Council Publishes Assessment of Covid-19 Impact on Kerry Economy

Cathaoirleach of Kerry County Council, Cllr, Niall Kelleher and Chief Executive of Kerry County Council, Moira Murrell are basing discussions around the findings of a comprehensive assessment of the economic impact of the COVID-19 pandemic on the county.

Kerry County Council has published a comprehensive assessment of the anticipated economic impact of the COVID-19 pandemic on County Kerry.

It shows: an anticipated €1bn impact on Kerry incomes in 2020; Research and data will inform recovery policies and initiatives with all sectors working with the council on economic recovery.

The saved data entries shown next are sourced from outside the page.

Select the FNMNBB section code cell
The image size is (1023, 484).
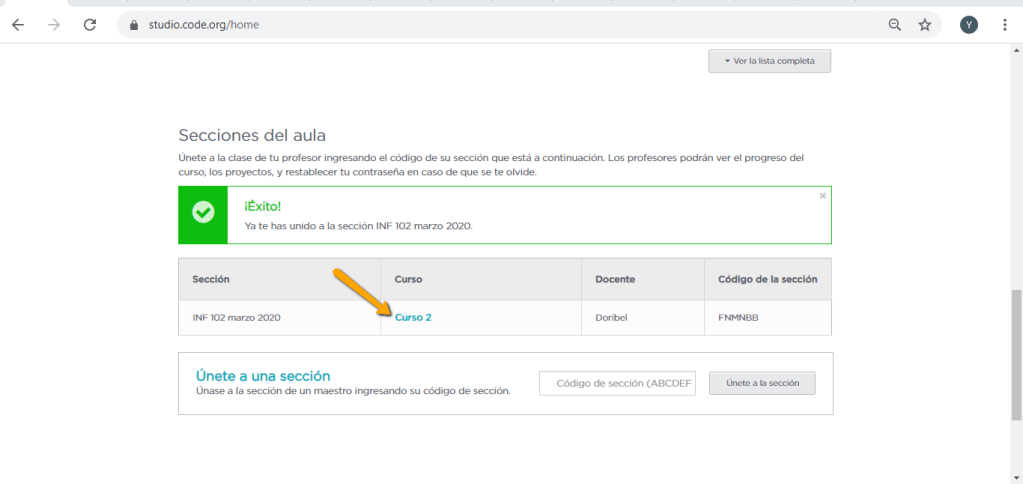pos(740,317)
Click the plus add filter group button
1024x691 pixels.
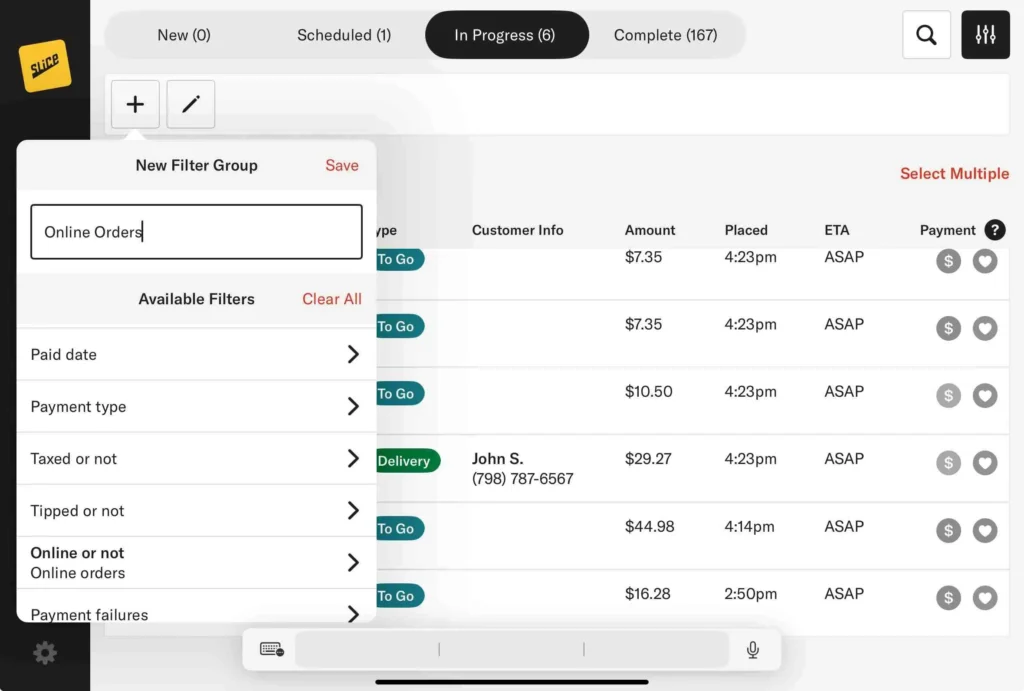tap(135, 104)
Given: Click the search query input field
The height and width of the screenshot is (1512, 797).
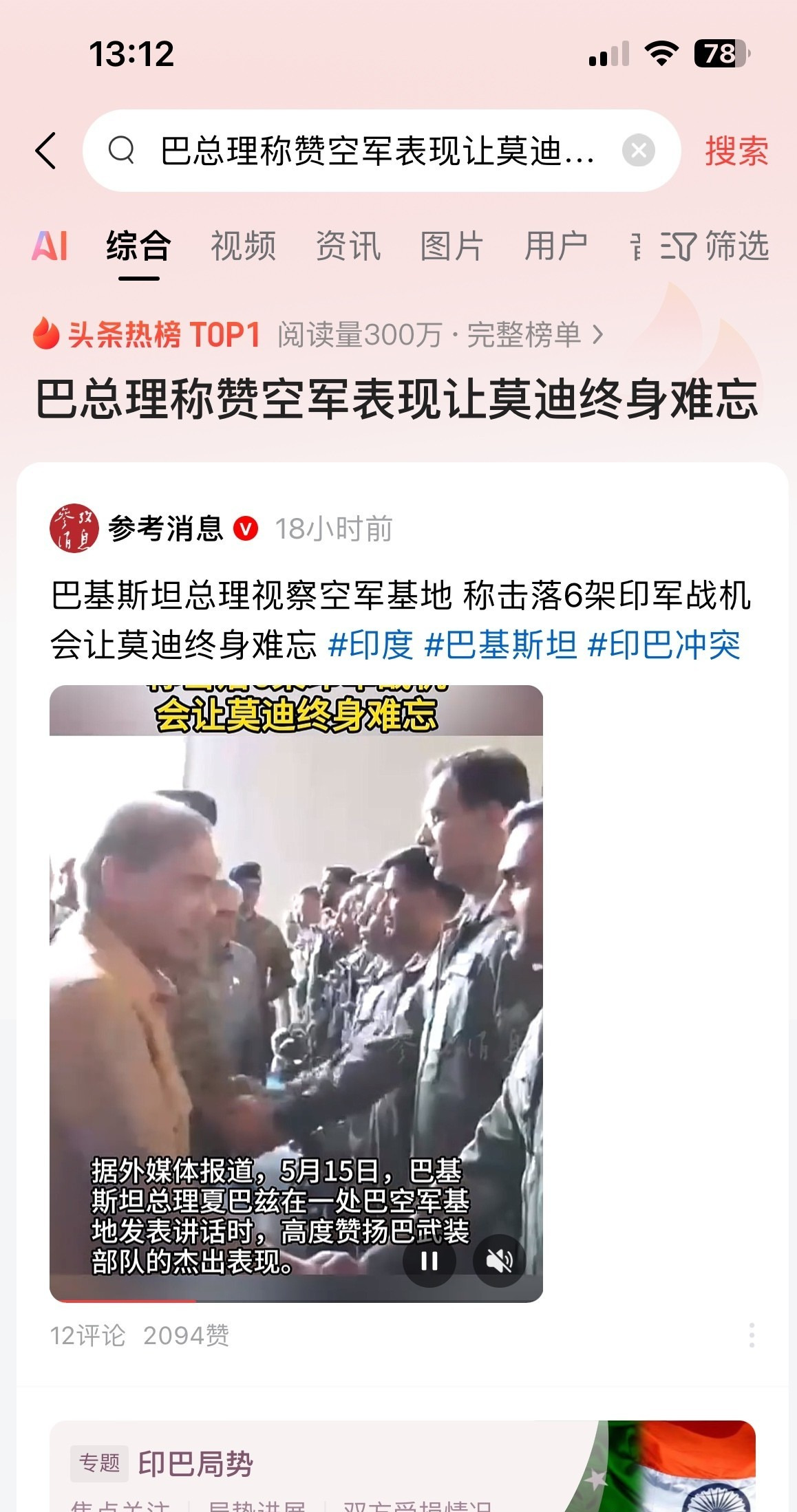Looking at the screenshot, I should (377, 151).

Recovery in The Months and Years Ahead

The analysis, compiled by an independent economist, James Dorgan, and with input from Kerry Tourism Industry Federation, IT Tralee, Kerry Chambers Network and the wider business sector in the county, identifies the challenges posed by the current public health emergency and will inform local actions and policies to achieve economic recovery locally in the months and years ahead.

Drawing on a wide range of economic, demographic and employment research, The Economic Impact of COVID-19 on the Economy of County Kerry finds that the current crisis is having, and will continue to have, significant economic consequences in Kerry, particularly given its exposure in the tourism sector.

Drawing on existing and new research, the report finds that the impact will equate to a loss to the Kerry economy of €1billion in income in 2020, with approximately 40% of that loss of income being borne by the tourism industry. Other elements of the research include:

Tourism and related industries will see a €400m drop – amounting to 70% in income impact this year, the equivalent of nearly 10% of total estimated Kerry household incomes;

Kerry has the highest relative dependence on tourism income per capita by county;

Of the estimated 69,000 people in the labour force in Kerry, the largest employment cohort is in the retail and wholesale trade followed by hotels and restaurants;

Up to 93% of active enterprises in Kerry are micro-enterprises and employ less than 10 people

Some 36% of ‘at work’ residents in Kerry were in receipt of the Government Pandemic Unemployment Payment in the middle of May 2020. When added to the numbers on the Wage Subsidy Scheme and the Live Register, this equates to two-thirds of ‘at work’ residents in the county;

An assessment of the likely impact in sectors including agriculture, retail, manufacturing and construction based on national and local projections.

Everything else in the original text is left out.